Remember the days when male grooming meant a shave, deodorant and perhaps a splash of Old Spice if you were heading out somewhere fancy?
Times sure have changed.
Believe it or not, men are now spending $125 a month on average on their appearance, quickly catching up with the $167 a month spent by women, according to a new survey by comparison site mozo.com.au.
Unsurprisingly, young men are jumping on the ultra-grooming bandwagon faster than their older counterparts, with blokes in the 25-34 age bracket shelling out the most, and those aged 65 and above spending less than half the amount younger men did.
But even at less than half, or say $50-$60 a month, it seems an unexpectedly large amount.
So, what on earth are they spending so much money on, you wonder?
It’s going not just on male-specific skincare products, but make-up (yes, really, Mozo’s survey found that one in five Aussie men were now using it), manicures and pedicures (one in five are also into these), facials, and hair removal, as well as health-related items such as vitamins and gym memberships.
“Male grooming used to be limited to a shave, a new haircut, and a spiffy suit but the standards of beauty are being redefined,” Mozo director Kirsty Lamont says.
“One in five Australian men are now getting manicures and pedicures and they’re not afraid to drop cash on other luxuries like hair colouring, skin care treatments, and hair removal.”
Lamont put the change down to men coming under pressure to put their best face forward in selfies and on social media.

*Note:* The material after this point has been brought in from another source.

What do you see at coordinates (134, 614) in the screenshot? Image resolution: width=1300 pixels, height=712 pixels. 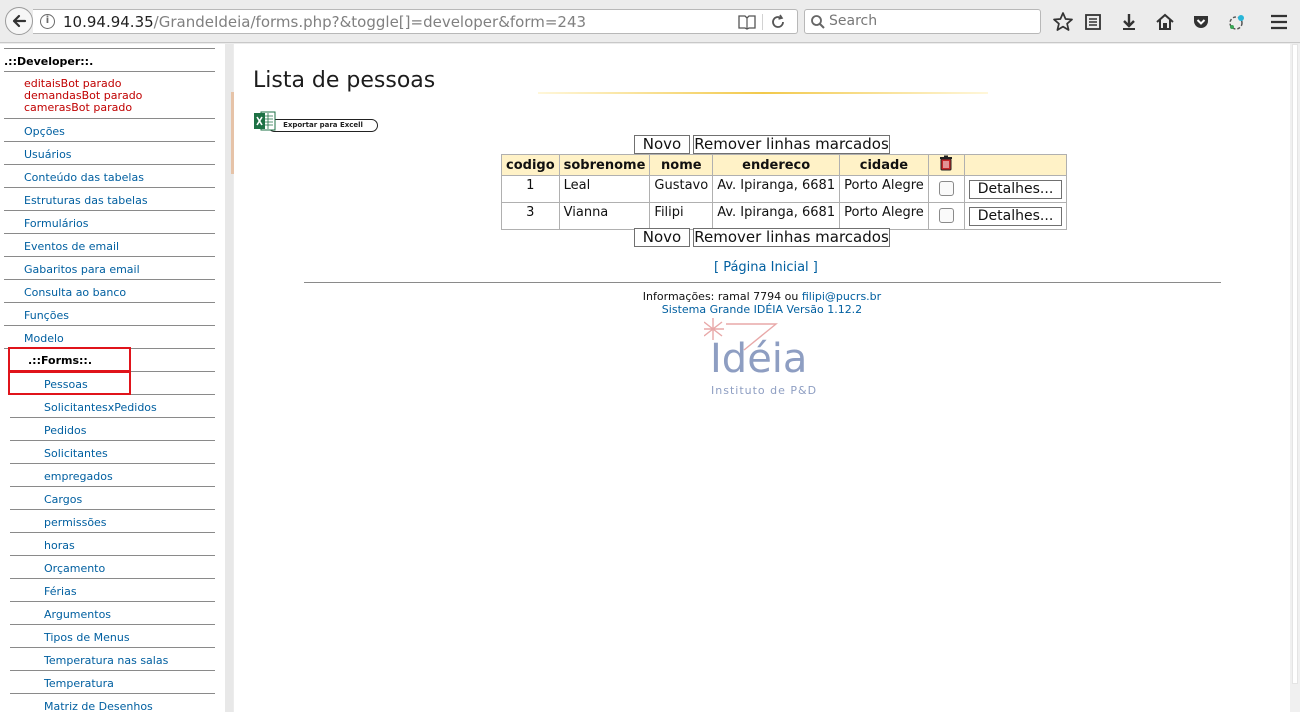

“We’re seeing a growing trend of men wearing makeup, whether it’s concealing dark circles under the eyes or hiding a blemish,” she added.
Overall, Aussies dropped an amazing $33 billion in the past financial year on looking good, averaging out at $1,754 per person, up 49 per cent on the previous year.
Australian Capital Territorians were the biggest ‘vanity’ spenders, outlaying $2,779 a year on average, while Tasmanians were the least fussed, spending $1,240.
As Lamont noted, the large sums were pretty surprising, though, given that many Aussies were feeling the strain from the rising cost of living.
“Over the past five years, household expenses have skyrocketed, property rates have risen by 32 per cent, gas, an ongoing household concern for many Australians, is up by 30 per cent, and even fruit and vegetables costs us 16 per cent more,” she said. “While looking and feeling good is paramount, be sure to check your budget to avoid financial pressure or potential debt.”